A LEADER of the House of Representatives has urged the Department of Finance (DOF) to start finalizing Package 2 of the Comprehensive Tax Reform Package (CTRP) focusing on lowering corporate income taxes.
Deputy Speaker Romero S. Quimbo of Marikina City, former chairman of the House Committee on Ways and Means, said lowering corporate income taxes is needed to attract more foreign direct investments.
“[Following the passage at the lower chamber of the Package 1, or the Tax Reform for Acceleration and Inclusion], I also urge the DOF to begin finalizing Package 2 of the tax-reform program so that we can now lower the tax on corporations, which today stands as the highest in our region,” he said.
Last week the lower house approved House Bill (HB) 5636, which seeks to lower personal income-tax rates, expand the value-added tax (VAT) base, adjust excise taxes on petroleum and automobiles, impose excise tax on sugar-sweetened beverages and ease the rates of estate and donor’s taxes.
“Foreign direct investments in the Philippines miserably lag behind our Asean neighbors principally because of our high taxes,” Quimbo added. According to the finance department, the second of four packages of the tax-reform program calls for the reduction of corporate income taxes to 25 percent, from the current 30 percent. Besides decreasing the corporate income taxes, the agency said the measure will also include the rationalization of fiscal incentives of businesses.
In the lower chamber, there are several pending bills seeking to lower corporate income tax and rationalize fiscal incentives.
Quimbo said his HB 2379 will adjust the corporate income-tax rate from 30 percent to 25 percent. The lawmaker said that, with the Asean economic integration, reevaluating the country’s corporate income tax is “critical”.
“Years before the integration, our Asean neighbors—Vietnam, Thailand, Indonesia and Brunei Darussalam—already adjusted their corporate income-tax rates to help achieve a solid footing in the competition,” he said in an earlier statement.

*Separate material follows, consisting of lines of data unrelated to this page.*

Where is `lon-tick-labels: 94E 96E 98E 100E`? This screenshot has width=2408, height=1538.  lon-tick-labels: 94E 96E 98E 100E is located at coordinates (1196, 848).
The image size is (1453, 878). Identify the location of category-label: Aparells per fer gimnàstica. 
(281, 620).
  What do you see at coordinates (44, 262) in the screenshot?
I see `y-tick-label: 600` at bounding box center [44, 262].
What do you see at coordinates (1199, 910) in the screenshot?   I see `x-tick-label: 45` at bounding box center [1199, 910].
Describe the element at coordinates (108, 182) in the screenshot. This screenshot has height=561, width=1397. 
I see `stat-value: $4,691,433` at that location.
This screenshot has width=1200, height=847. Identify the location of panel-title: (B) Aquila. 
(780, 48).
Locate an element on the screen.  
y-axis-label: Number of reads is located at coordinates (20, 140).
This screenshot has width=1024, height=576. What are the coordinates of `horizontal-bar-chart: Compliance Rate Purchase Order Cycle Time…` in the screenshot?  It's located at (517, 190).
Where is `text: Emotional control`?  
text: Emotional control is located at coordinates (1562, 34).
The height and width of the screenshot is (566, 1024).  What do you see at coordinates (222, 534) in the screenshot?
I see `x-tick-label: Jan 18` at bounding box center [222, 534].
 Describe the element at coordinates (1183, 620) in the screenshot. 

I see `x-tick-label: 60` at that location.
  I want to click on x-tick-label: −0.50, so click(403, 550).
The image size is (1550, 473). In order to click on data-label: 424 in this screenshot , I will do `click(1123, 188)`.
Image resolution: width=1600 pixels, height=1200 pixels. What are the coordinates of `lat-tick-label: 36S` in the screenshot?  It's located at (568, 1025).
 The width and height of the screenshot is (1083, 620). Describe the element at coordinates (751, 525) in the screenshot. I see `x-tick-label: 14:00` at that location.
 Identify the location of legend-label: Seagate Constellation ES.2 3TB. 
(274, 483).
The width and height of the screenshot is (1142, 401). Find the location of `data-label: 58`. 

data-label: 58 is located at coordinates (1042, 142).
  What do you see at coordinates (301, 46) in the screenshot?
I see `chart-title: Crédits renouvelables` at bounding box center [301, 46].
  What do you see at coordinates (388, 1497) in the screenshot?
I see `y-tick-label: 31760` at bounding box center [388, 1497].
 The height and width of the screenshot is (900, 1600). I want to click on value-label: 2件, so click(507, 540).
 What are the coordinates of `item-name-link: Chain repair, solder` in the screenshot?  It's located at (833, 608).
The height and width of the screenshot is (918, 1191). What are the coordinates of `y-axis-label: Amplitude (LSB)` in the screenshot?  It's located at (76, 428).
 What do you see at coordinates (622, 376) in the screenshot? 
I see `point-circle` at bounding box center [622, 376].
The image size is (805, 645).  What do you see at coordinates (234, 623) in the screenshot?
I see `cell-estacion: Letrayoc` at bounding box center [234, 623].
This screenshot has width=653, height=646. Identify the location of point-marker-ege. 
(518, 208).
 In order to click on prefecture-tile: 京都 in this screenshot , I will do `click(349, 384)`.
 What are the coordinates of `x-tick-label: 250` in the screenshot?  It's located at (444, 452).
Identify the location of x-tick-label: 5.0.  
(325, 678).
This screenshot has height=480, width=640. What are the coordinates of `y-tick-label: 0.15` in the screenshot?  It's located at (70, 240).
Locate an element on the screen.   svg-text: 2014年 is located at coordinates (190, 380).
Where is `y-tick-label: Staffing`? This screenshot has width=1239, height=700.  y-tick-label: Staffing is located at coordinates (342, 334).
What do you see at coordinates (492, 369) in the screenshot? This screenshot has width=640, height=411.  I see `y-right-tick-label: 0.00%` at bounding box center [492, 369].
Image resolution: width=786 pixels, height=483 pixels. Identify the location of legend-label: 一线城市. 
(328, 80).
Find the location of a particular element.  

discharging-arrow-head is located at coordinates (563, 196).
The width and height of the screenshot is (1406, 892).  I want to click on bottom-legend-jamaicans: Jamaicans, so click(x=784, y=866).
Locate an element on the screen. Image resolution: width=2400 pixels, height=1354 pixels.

“The average corporate income- tax rate in the Asean region is now 23 percent. Considering our low level of infrastructure, we need to provide favorable tax treatments to attract the investors. And while there may be an immediate reduction in tax revenues, we will have a net revenue gain after about four years due to increased foreign direct investments,” Quimbo added. The tax rate is one of the factors considered by businessmen prior to making investment decisions, said Quimbo, citing a UP School of Economics study.
“It is also the high tax rates that are cited by firms as among the top reasons for the high cost of doing business, according to the Global Competitiveness Report, as observed in the same study,” he said.
Party-list Rep. Bernadette Herrera-Dy ofAng Bagong Henerasyon also filed a separate HB 1537 to reduce corporate income taxes.
“This bill is part of a twin measure to reduce the country’s income tax rates for individuals and corporations, in preparations for the Asean Integration,” she said.
PDP Laban Rep. Bellaflor Angara-Castillo also filed a separate proposal related to the reduction of corporate tax rates.
Meanwhile, Deputy Speaker and AAMBIS-Owa Rep. Sharon Garin filed HB 3359, or the Rationalization of Fiscal Incentives Act, which seeks to help the government attract more foreign direct investments. Garin said the 17th Congress should pass the proposed Rationalization of Fiscal Incentives Act. The bill is currently pending before the House Committee on Ways and Means.
“It is important to reevaluate these incentives given to business, and identify those that will remain and those that need to be done away with. Not only will it avoid redundancy, it will also be able to provide more support to exporting industries, micro, small and medium enterprises, and research and development,” she said.
Under Executive Order 226, also known as the Omnibus Investment Code of 1987, investors are given corporate income-tax holidays for up to eight years.
If enacted, Garin said the measure will balance the “tension” between creating attractive fiscal incentives for domestic and foreign investors and achieving social and economic goals.